Re: [RFC PATCH v2 6/6] x86/entry/pti: don't switch PGD on when pti_disable is set

From: Willy Tarreau
Date: Thu Jan 11 2018 - 10:45:18 EST


Hi Dave,

On Thu, Jan 11, 2018 at 07:29:30AM -0800, Dave Hansen wrote:
> I don't think we need a "NOW" and "NEXT" mode, at least initially. The
> "NEXT" semantics are going to be tricky and I think "NOW" is good enough

In fact I thought the NEXT one would bring us a nice benefit which is that
we start the new process knowing the flag's value so we can decide whether
or not to apply _PAGE_NX on the pgd from the start, and never touch it
anymore.

> Whatever we do, we'll need this PTI-disable flag to be able cross
> exeve() so that a wrapper a la nice(1) work.

Absolutely!

> Initially, I think the
> default should be that it survives fork(). There are just too many
> things out there that "start up" by doing a shell script that calls a
> python script, that calls a...

Not only that, simply daemons, like most services are!

> Without the wrapper support, we're _basically_ stuck using this only in
> newly-compiled binaries. That's going to make it much less likely to
> get used.

I know, that's why I kept considering that option despite not really
needing it for my own use case.

> The inheritance also gives an app a way to re-enable protections for
> children, just from a _second_ wrapper. That's nice because it means we
> don't initially need a "NEXT" ABI.
>
> So, I'd do this:
> 1. Do the arch_prctl() (but ask the ARM guys what they want too)
> 2. Enabled for an entire process (not thread)
> 3. Inherited across fork/exec
> 4. Cleared on setuid() and friends

This one causes me a problem : some daemons already take care of dropping
privileges after the initial fork() for the sake of security. Haproxy
typically does this at boot :

- parse config
- chroot to /var/empty
- setuid(dedicated_uid)
- fork()

This ensures the process is properly isolated and hard enough to break out
of. So I'd really like this setuid() not to anihilate all we've done.
Probably that we want to drop it on suid binaries however, though I'm
having doubts about the benefits, because if the binary already allows
an intruder to inject its own meltdown code, you're quite screwed anyway.
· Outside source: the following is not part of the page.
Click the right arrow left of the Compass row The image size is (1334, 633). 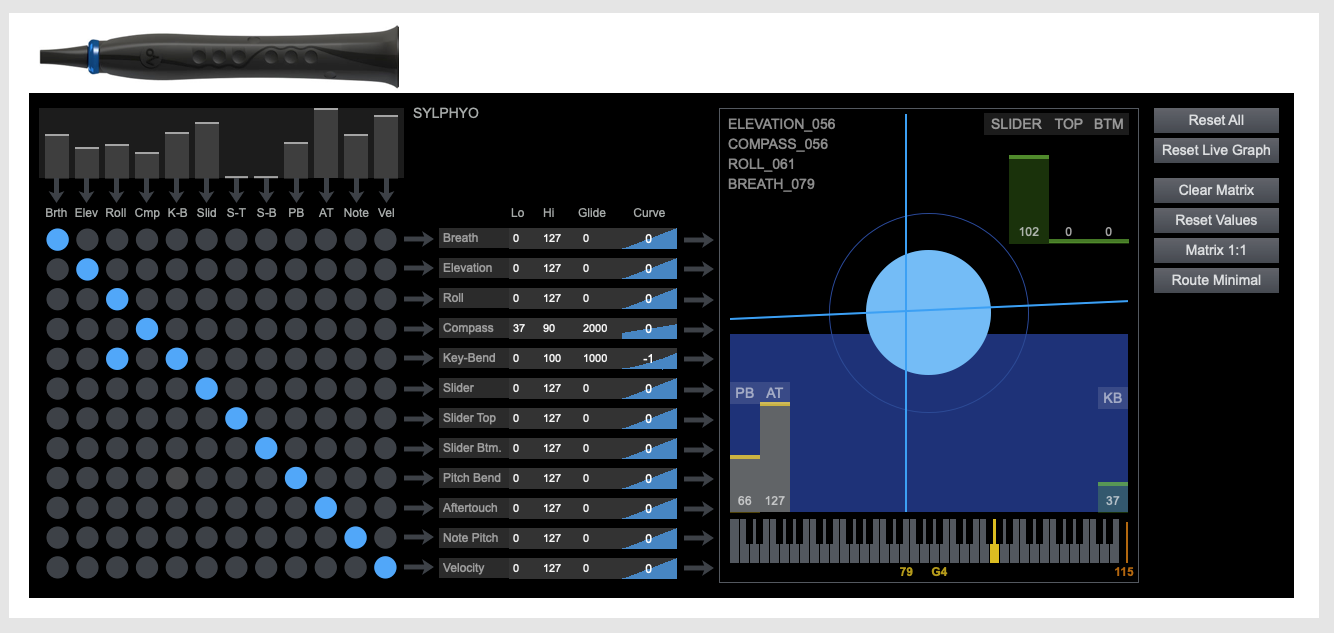[417, 329]
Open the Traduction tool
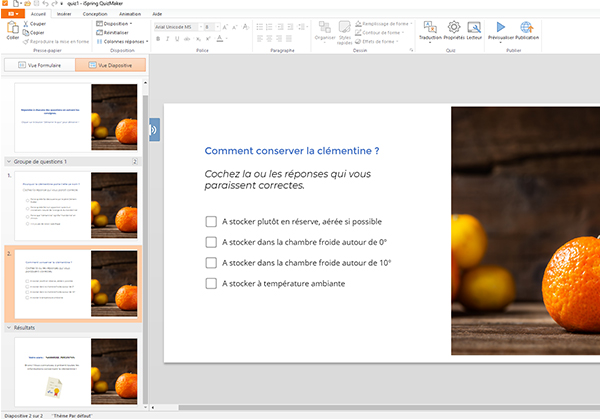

> 5. I'm sure the security folks have/want a way to force it on forever

Sure! That's what I implemented using the sysctl.

> Next, if we decide that we have things that both don't want PTI's
> protections and are forking things not covered by #4, we can add some
> "child opt out" in the prctl(), plus maybe marking binaries somehow.

I was really thinking about using the "NOW" for this compard to the NEXT.
But I don't know what it could imply for the pgd not having the _PAGE_NX.

> Please don't forget to add ways to tell if this feature is on/off in
> /proc or whatever.

Very good idea, and it will be much more convenient than using the GET
prctl that I didn't like.

> I think we also need to be able to dump the actual
> CR3 value that we entered the kernel with before we start doing too much
> other funky stuff with the entry code.

When you say dump, you mean save it somewhere in a per_cpu variable ?

Willy